Journal of Chemical Physics, Vol.117, No.6, 2934-2946, 2002
Monte Carlo study of liquid crystal phases of hard and soft spherocylinders
We report on a Monte Carlo study of the liquid crystal phases of two model fluids of linear elongated molecules: (a) hard spherocylinders with an attractive square-well (SWSC) and (b) purely repulsive soft spherocylinders (SRS), in both cases for a length-to-breadth ratio L*=5. Monte Carlo simulations in the isothermal-isobaric ensemble have been performed at a reduced temperature T*=5 probing thermodynamic states within the isotropic (I), nematic (N), and smectic A (Sm A) regions exhibited by each of the models.

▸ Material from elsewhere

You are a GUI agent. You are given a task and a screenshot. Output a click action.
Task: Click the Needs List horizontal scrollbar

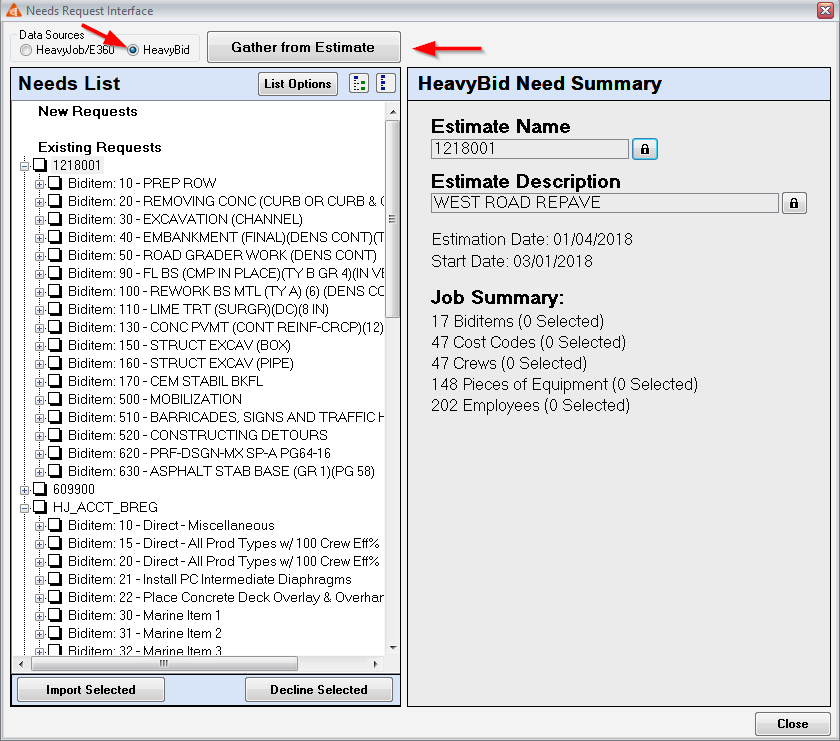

In addition, the performance of an entropy criterion to allocate liquid crystalline phase boundaries, recently proposed for the isotropic-nematic transition of the hard spherocylinder (HSC) fluid, is successfully tested for the SWSC and the SRS fluids and furthermore extended to the study of the nematic-smectic transition. With respect to the more extensively studied HSC fluid, the introduction of the attractive square well in the SWSC model brings the I-N and N-Sm A transitions to higher pressures and densities. Moreover, the soft repulsive core of the SRS fluid induces a similar but quite more significant shift of both of these phase boundaries toward higher densities. This latter effect is apparently in contrast with very recent studies of the SRS fluid at lower temperatures, but this discrepancy can be traced back to the different effective size of the molecular repulsive core at different temperatures.